20. The method of claim 19, further comprising aligning a
pre-milled window defined in the plurality of tubular members with
a high side of the wellbore based on the measurement data obtained
by the one or more sensors.
21. The method of claim 16, wherein actuating the valve element to
control fluid flow through the secondary flow path comprises:
moving the valve element to an open position and thereby allowing a
portion of the fluid from the through bore to enter the secondary
flow path via the inlet; and discharging the portion of the fluid
back into the through bore via the outlet.
22. The method of claim 16, further comprising removing the flow
restrictor from the through bore.
23. The method of claim 22, wherein removing the flow restrictor
from the through bore comprises milling out the flow restrictor
with a mill or drill bit extended into the through bore, the flow
restrictor comprising a material selected from the group consisting
of aluminum, bronze, a composite, and any combination thereof.
24. The method of claim 22, wherein removing the flow restrictor
from the through bore comprises: introducing a wellbore isolation
device into the through bore; landing the wellbore isolation device
on the flow restrictor; and breaking the flow restrictor with the
wellbore isolation device.
25. The method of claim 22, wherein the flow restrictor is a burst
disk and removing the flow restrictor from the through bore
comprises: increasing a fluid pressure within the through bore to a
predetermined fluid pressure; and breaking the burst disk upon
assuming the predetermined fluid pressure.
Description
BACKGROUND
[0001] The present disclosure is related to wellbore operations
and, more particularly, to fluid-based telemetry devices used in
wellbore operations to selectively generate fluid pressure
pulses.
[0002] In the oil and gas industry, drilling a wellbore, preparing
the drilled wellbore for production, and subsequent intervention
operations in the completed wellbore each involve the use of a wide
range of different specialized equipment.
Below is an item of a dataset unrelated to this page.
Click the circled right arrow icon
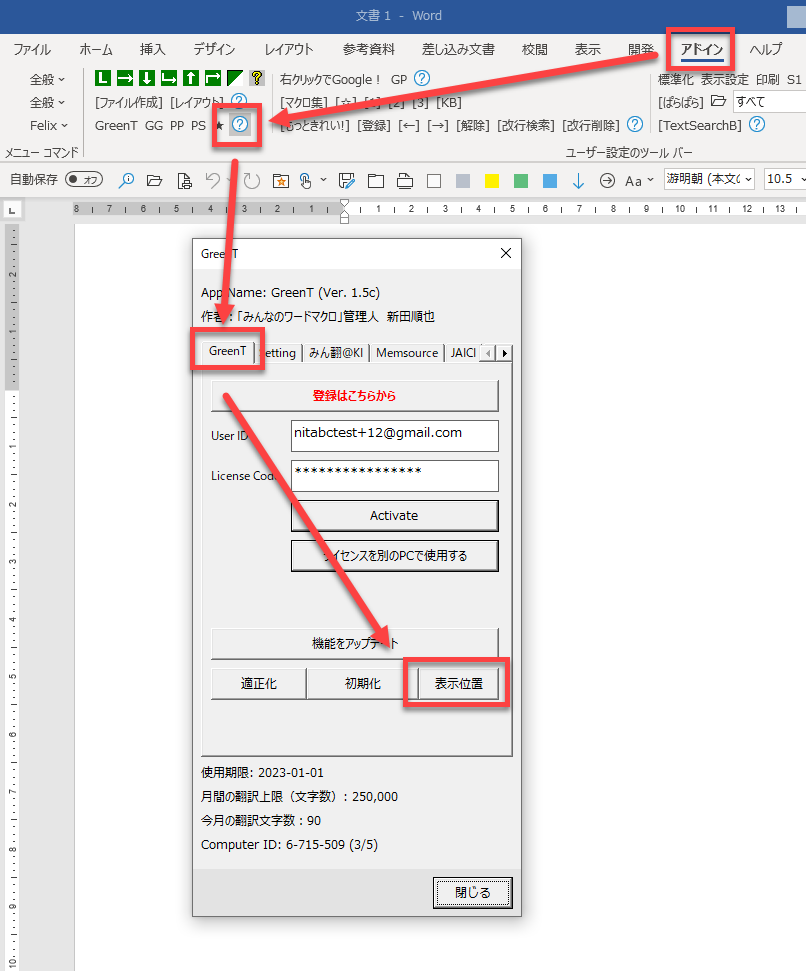The image size is (806, 971). click(x=607, y=181)
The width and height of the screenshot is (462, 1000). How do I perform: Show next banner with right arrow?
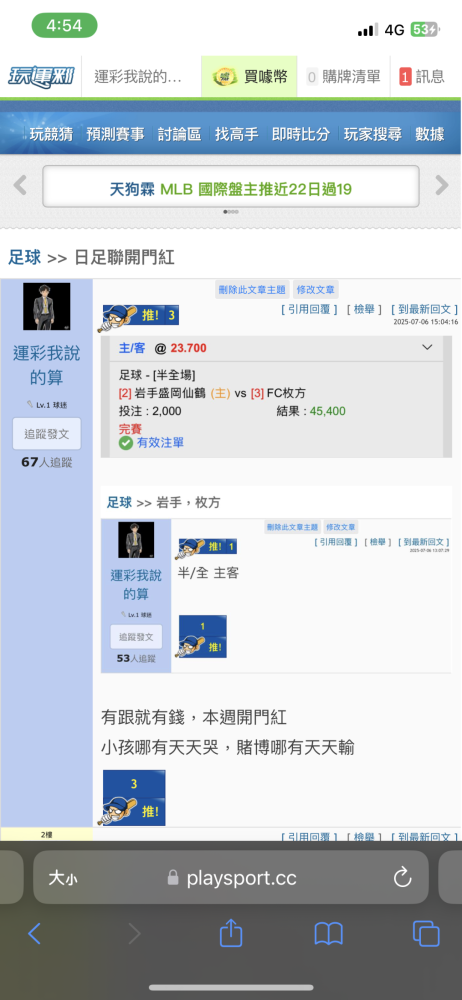442,186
For instance, a drilled
wellbore is often lined with bore-lining tubing called "casing"
that serves a number of functions, including sealing the wellbore
and preventing collapse of the drilled rock formations penetrated
by the wellbore. Generally, the casing comprises tubular pipe
sections that are coupled together end to end to form a casing
string. A series of concentric casing strings can extend from a
wellhead to desired depths within the wellbore. Liner is a type of
casing that comprises tubular pipe sections coupled end to end but
does not extend back to the wellhead. Rather, liner is attached and
otherwise sealed to the lower-most section of casing in the
wellbore.
[0003] After the casing or liner is properly located within the
wellbore, cement slurry is commonly pumped into the tubing and back
out of the wellbore via the annulus defined between the tubing and
the wellbore walls. Once the cement sets, the bore-lining tubing is
secured within the wellbore for long-term operation.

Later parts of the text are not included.